When the New England Journal of Medicine reported last week on the dangers of increased use of computed tomography (CT), the news garnered front page coverage across the country.

However, in Chicago, at the annual Radiology Society of North America conference, held at the same time, the issue of growing CT scan use possibly leading to significant health problems was already well known. Original equipment manufacturers including GE, Toshiba, and Philips used the RSNA to debut possible solutions: Toshiba's Aquilion ONE; GE's futuristic Gemstone High-Definition CT Scanner along with existing systems, and Philips' Brilliance iCT scanner, technologies that limit radiation exposure.

The NEJM study by Columbia University Medical Center found that radiation doses to organs from a common CT study probably result in an increased risk of cancer particularly for children. CT scans may be to blame for up to 2% of cancers in the U.S. over the next few decades. The understanding is partly based on long-term observations of lifetime risk of radiation exposure among atom bomb survivors. While individual risk is low, an increased use of CT would impart a greater overall health risk to the population. The study contributes to the case being made that we use CT scanning too often.

While large-scale studies are needed, ECRI Institute had reported earlier this year in DOTmed News that CT scans may account for up to 6,000 U.S. cancers per year and CT use is on the rise. Alarmingly, clinicians and patients seem to lack a clear understanding of the risk.

CT scans are an X-ray-based tool providing three-dimensional views of a particular organ or tissue.
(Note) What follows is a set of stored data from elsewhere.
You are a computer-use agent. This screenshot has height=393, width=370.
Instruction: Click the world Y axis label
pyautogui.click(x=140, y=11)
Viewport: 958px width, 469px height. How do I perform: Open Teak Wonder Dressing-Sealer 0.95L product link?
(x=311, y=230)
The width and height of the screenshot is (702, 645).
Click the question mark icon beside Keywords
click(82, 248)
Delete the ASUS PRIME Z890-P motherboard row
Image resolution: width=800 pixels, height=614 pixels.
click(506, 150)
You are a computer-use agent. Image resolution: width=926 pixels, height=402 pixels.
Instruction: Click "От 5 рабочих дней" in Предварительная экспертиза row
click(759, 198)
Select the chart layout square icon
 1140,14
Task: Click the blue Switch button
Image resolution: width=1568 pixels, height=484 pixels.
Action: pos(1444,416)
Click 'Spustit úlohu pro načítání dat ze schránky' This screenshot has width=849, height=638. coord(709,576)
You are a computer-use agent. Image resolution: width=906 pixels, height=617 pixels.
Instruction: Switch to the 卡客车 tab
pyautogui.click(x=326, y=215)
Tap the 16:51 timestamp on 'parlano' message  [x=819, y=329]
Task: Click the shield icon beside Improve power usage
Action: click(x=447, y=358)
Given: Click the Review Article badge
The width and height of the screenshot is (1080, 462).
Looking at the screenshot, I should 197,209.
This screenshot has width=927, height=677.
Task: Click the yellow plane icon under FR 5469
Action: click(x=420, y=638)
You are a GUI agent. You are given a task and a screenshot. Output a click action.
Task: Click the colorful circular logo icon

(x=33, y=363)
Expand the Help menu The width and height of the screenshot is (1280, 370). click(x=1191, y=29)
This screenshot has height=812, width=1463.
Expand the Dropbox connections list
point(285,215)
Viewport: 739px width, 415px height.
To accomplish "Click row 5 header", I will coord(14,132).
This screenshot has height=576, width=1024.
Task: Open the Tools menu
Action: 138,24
Its ability to successfully diagnose injury, cancer and other health problems is undisputed.

David Brenner, PhD and Eric Hall, PhD, from the Center of Radiological Research at Columbia University, underscore in their NEJM presentation much of what the ECRI research also argued: potential carcinogenic efforts from CT scan use "may be underestimated or overlooked." Adding to everyone's concern are data noting a marked increase in the average personal radiation exposure in the United States, growing from an estimated three million CT scans a year in 1980 to more than 62 million currently.

CT scans result in far larger doses than conventional plain-film X-ray exposure. Early belief held that all radiological examinations were essentially harmless because of the small amounts of radiation involved. But Drs. Brenner and Hall note that sixty years of CT scans study, specifically of Japanese atomic bomb survivors two miles away from the explosions, reveal that radiation doses for them were quite similar to those from a CT scan, representing a potential public health problem. "In a few decades," the authors say, "about 1.5 to 2 percent of all cancers in the United States may be due to radiation from CT scans being done now."